**What you should do:** When you return the data, keep every line exactly as it is and leave out the pictures.

Stored data:
= = = = = = =
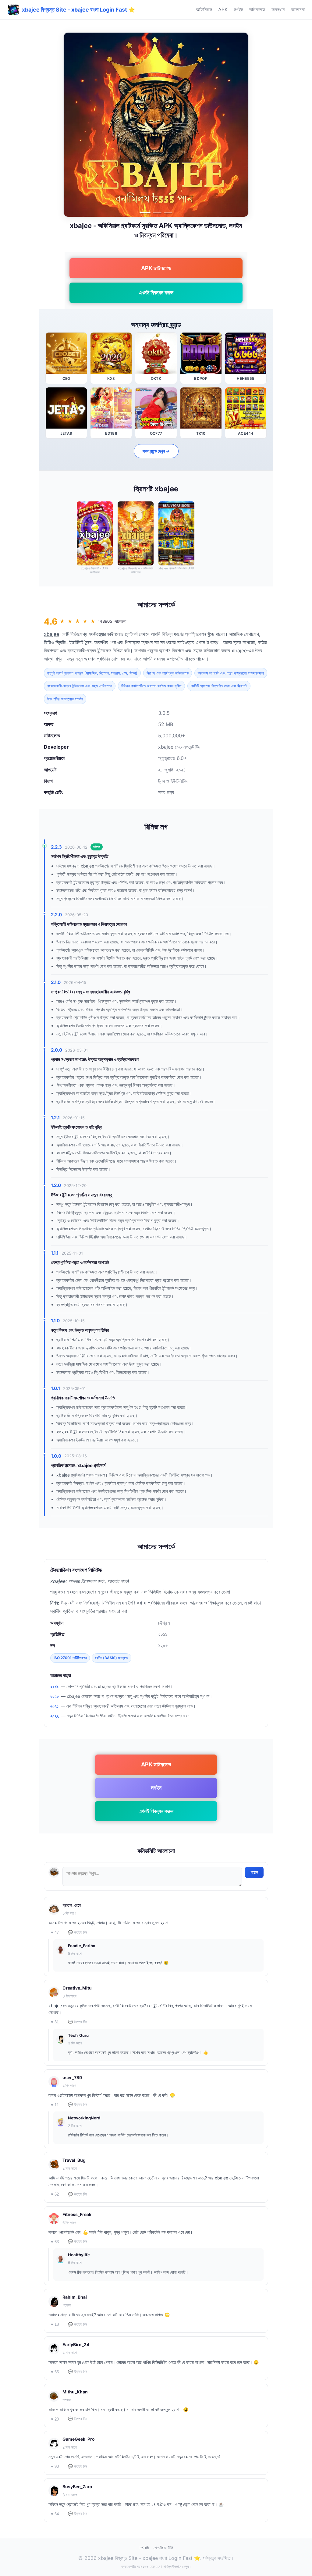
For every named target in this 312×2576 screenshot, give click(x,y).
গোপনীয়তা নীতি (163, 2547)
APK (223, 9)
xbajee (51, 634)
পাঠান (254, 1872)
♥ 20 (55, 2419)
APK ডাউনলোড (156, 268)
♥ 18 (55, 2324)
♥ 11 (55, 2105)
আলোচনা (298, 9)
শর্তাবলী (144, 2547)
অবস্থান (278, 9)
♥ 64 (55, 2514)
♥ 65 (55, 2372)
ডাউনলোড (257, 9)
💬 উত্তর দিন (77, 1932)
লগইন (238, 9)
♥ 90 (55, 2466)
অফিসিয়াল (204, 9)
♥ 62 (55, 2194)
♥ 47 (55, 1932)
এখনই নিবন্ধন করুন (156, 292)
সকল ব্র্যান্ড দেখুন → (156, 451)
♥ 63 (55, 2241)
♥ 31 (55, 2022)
= = = = = = =
**Your solution:**
For every named target in this 312×2576 screenshot, give click(x,y).
গোপনীয়তা নীতি (163, 2547)
APK (223, 9)
xbajee (51, 634)
পাঠান (254, 1872)
♥ 20 (55, 2419)
APK ডাউনলোড (156, 268)
♥ 18 (55, 2324)
♥ 11 (55, 2105)
আলোচনা (298, 9)
শর্তাবলী (144, 2547)
অবস্থান (278, 9)
♥ 64 (55, 2514)
♥ 65 (55, 2372)
ডাউনলোড (257, 9)
💬 উত্তর দিন (77, 1932)
লগইন (238, 9)
♥ 90 (55, 2466)
অফিসিয়াল (204, 9)
♥ 62 (55, 2194)
♥ 47 (55, 1932)
এখনই নিবন্ধন করুন (156, 292)
সকল ব্র্যান্ড দেখুন → (156, 451)
♥ 63 (55, 2241)
♥ 31 (55, 2022)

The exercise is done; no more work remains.